Nur eines können Träume ganz bestimmt nicht: Die Zukunft vorhersagen, wie das häufig von selbst ernannten Traumdeutern behauptet wird. Die Wissenschaft weiß heute eine ganze Menge über Dauer und Art des menschlichen Träumens. Zum Beispiel wurde das Hormon Vasotocin entdeckt, das während der Traumphasen in der Zirbeldrüse gebildet wird und das offenbar neben dem Schlafhormon Melatonin unverzichtbar ist für das Träumen.

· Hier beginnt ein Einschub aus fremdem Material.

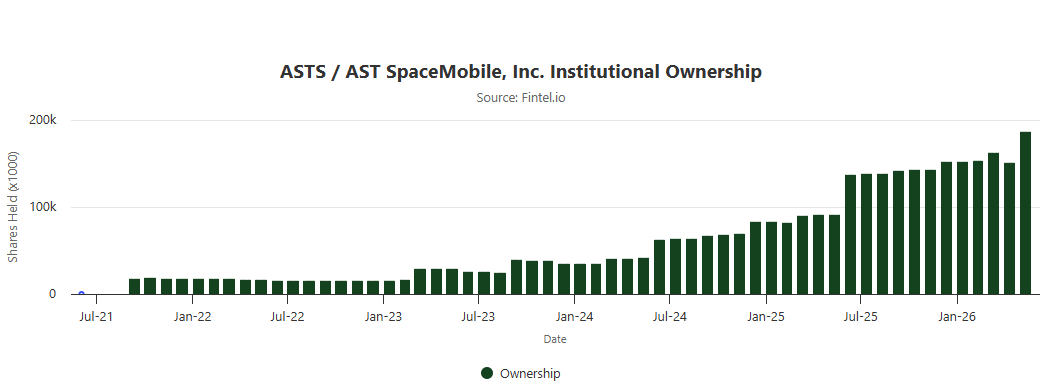1051x392 pixels.
Task: Select the Jan-26 x-axis label
Action: coord(957,316)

Wir wissen auch, dass etwa die Hälfte unserer Traumzeit in die sechste und siebte Stunde des Nachtschlafes fällt. Längst hat sich die moderne Traumforschung von der Theorie Sigmund Freuds verabschiedet, jedem Traum liege ein uneingestandener (sexueller) Wunsch zugrunde. Sex ist zwar ein Thema bei Träumen von Männern und Frauen, aber nur jeder zehnte Traum hat erotische Bezüge. Heute wird angenommen, dass vor allem Dinge, die den Menschen bei der Arbeit und während der Freizeit beschäftigen, dann auch die nächtlichen Träume bestimmen.

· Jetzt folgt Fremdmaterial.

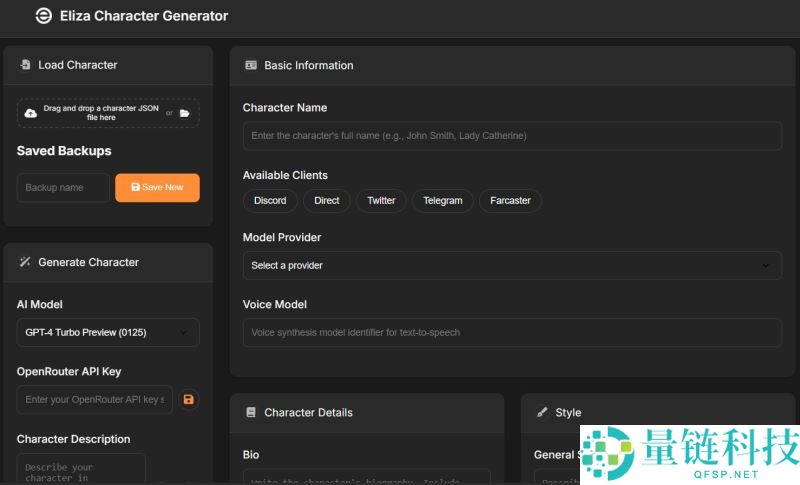Toggle the Telegram client option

Dass Träume oft wirr, gefühlstief und bizarr erscheinen, hat damit zu tun, dass das Gehirn aus Erholungsgründen das kritische Bewusstsein ausschaltet. Kontrollinstanzen, die auf Logik achten, werden im Schlaf einfach abgestellt. Dafür werden Gehirnareale, die Gefühle produzieren, gleichzeitig besonders aktiv. Übrigens stimmt die häufig gehörte Behauptung nicht, dass Träume nur eine Sekunde dauern. Ein amerikanisches Schlaflabor hat als Rekord einen Traum gemessen, der drei Stunden und acht Minuten lang dauerte.

Es ist auch nicht richtig, dass der Mensch nur in den so genannten REM-Phasen (rapid-eye- movement-Phasen) träumt, in denen schnelle Bewegungen der Augen beobachtet werden. Träume können die ganze Nacht über auftreten. Eine große Hoffnung der Wissenschaft hat sich leider nicht erfüllt: Die Vermutung, dass der Mensch im Traum durch das Abspielen von Tonbändern Fremdsprachen, Atomphysik und die Kulturgeschichte der Menschheit lernen könne. Alle Versuche in dieser Richtung haben sich als nutzlos erwiesen.

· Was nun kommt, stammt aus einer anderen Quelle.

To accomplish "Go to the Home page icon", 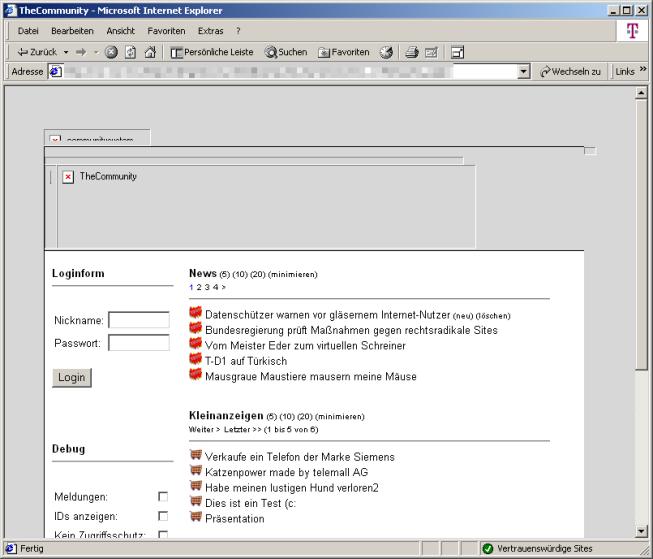I will (x=149, y=52).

Trotzdem sind Schlaf und Traum enorm wichtig für das Lernen: Das tagsüber Gelernte bleibt nämlich nur dann richtig im Gedächtnis haften, wenn ein erholsamer Schlaf mit angeregten Träumen folgt. Denn im Traum erfolgen biochemische Prozesse, die Gehirnzellen neu miteinander verbinden und so die Erinnerungen vom Tag im Gedächtnis behalten. Hindert man dagegen Menschen nach dem Lernen am Schlaf, dann wird das Erlernte nicht im Gedächtnis verankert.

Ganze Heerscharen von Wissenschaftlern haben sich damit beschäftigt, was beim Träumen passiert und wie Träume verlaufen. Hier einige interessante Erkenntnisse:

• Träume bestehen zu mehr als der Hälfte aus Bildern, zu einem Viertel aus akustischen Eindrücken, zu 20 Prozent aus Körperempfindungen und zu 0,5 Prozent aus Gerüchen und Geschmacksempfindungen.
• Männer träumen doppelt so oft von Männern als von Frauen, Frauen dagegen von beiden Geschlechtern gleich häufig.
• Frauen träumen häufiger von Ereignissen in der Wohnung, Männer dagegen von Situationen im Freien.
• Kinder träumen häufiger vom Fliegen und von Tieren als Erwachsene, haben aber auch häufiger Alpträume.
• Blinde träumen genauso intensiv wie Sehende. Wer aber vor dem 5. Lebensjahr erblindet, der träumt nicht in Bildern.
• Den Beatles-Song „Yesterday“ hat Paul McCartney nach eigenen Angaben in einem Traum komponiert.
• Geräusche, Gerüche, Lichteffekte, Temperaturänderungen wie etwa vorbei fahrende Autos, Weckerklingeln oder der Duft von Kaffee können Einfluss auf Traumhandlungen nehmen.
• Der Pianist Vladimir Horowitz behauptete, er habe besonders schwierige Fingerpassagen im Traum geübt und bewältigt.
• Was kaum je in Träumen vorkommt: Rechnen, Schreiben oder Lesen.